Segundo ele, o Produto Interno Bruto (PIB) mundial terá queda expressiva, os estados e municípios brasileiros passam por crise fiscal e o país está na iminência de redução do auxílio emergencial. “O governo está desperdiçando tempo ao discutir reformas estruturais. Especialistas estrangeiros estão espantados, porque ninguém mais faz isso no mundo”, diz. “É inacreditável que estejam debatendo a reforma tributária sem nenhuma página de fundamentação, sem que se conheçam os critérios que resultaram na proposição de alíquotas, sem repercussão nos setores, nos preços e na vida das pessoas.”
Para Maciel, a alegada simplificação é falsa. “A forma de apuração dos tributos seria muito mais complexa do que hoje. O projeto do governo permite antecipar em pequena escala as deformações. É ridículo falar em simplificação ao fundir PIS e Cofins. A única consequência visível é repercussão sobre seguro de desemprego e abono salarial”, critica.

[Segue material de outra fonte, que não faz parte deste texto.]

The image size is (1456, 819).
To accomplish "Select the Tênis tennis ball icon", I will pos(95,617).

O professor diz que a proposta reduz impostos dos produtos de cadeia longa, como automóveis, mas aumenta a tributação da escola, da consulta médica, do agronegócio, do Simples, dos serviços e até de livros. “O Brasil é um país onde se lê pouco. Cerca de 50% da produção de livros são de material didático e 20% são religiosos. Querem tributar a Bíblia e livros didáticos, que, aliás, grande parte quem compra é próprio governo.”
Três propostas
Atualmente, existem três projetos de reforma tributária. A proposta de emenda constitucional (PEC) nº 45/2019, da Câmara; a PEC nº 110/2019, do Senado; e o PL nº 3.887/2020, apresentado pelo Executivo. “Todos são ruins”, vaticina o ex-secretário da Receita. “O governo deveria estar pensando em como resolver o problema das empresas que tiveram o pagamento de impostos adiado por conta da pandemia. O prazo para começarem a pagar é em setembro. Se nada for feito, será a maior inadimplência da história”, alerta. Ele defende a moratória. “Assim, o pagamento seria feito conforme a condição. Se não está faturando, não paga. Se faturar pouco, paga pouco. Se faturar muito, paga tudo”, explica.

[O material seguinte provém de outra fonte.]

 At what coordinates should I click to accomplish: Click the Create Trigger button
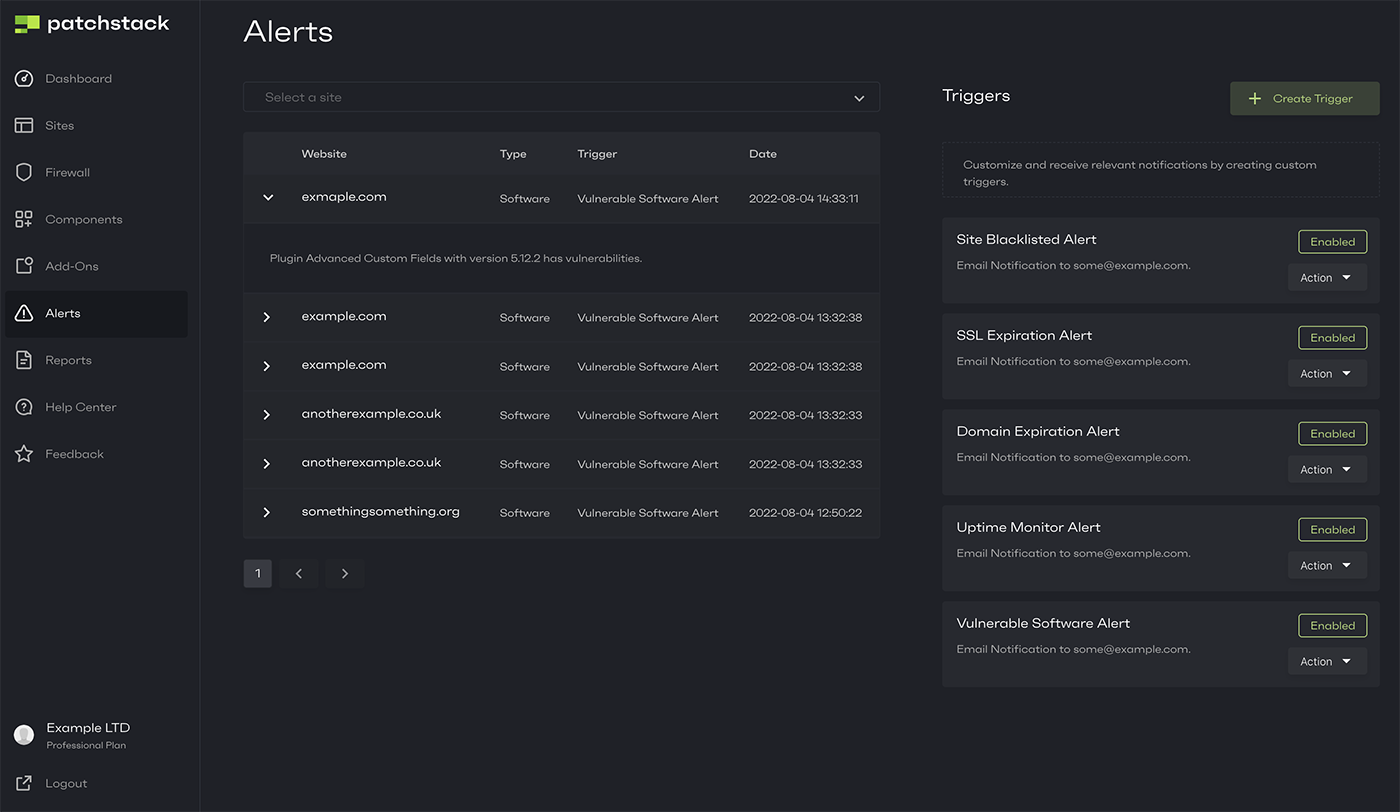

Na opinião de Maciel, a política tributária do Brasil é hostil. “Generosidade e empatia são o que está sendo praticado no resto do mundo. As nações ricas criaram fundos de 850 bilhões de euros para ajudar os países pobres: metade doação e metade empréstimo sem juros para pagar em 30 anos. E nós, aqui, discutindo IVA (Imposto sobre Valor Agregado) da Nova Zelândia. Isso é desorientação, alienação da realidade. Será que só eu estou vendo isso?”, indaga.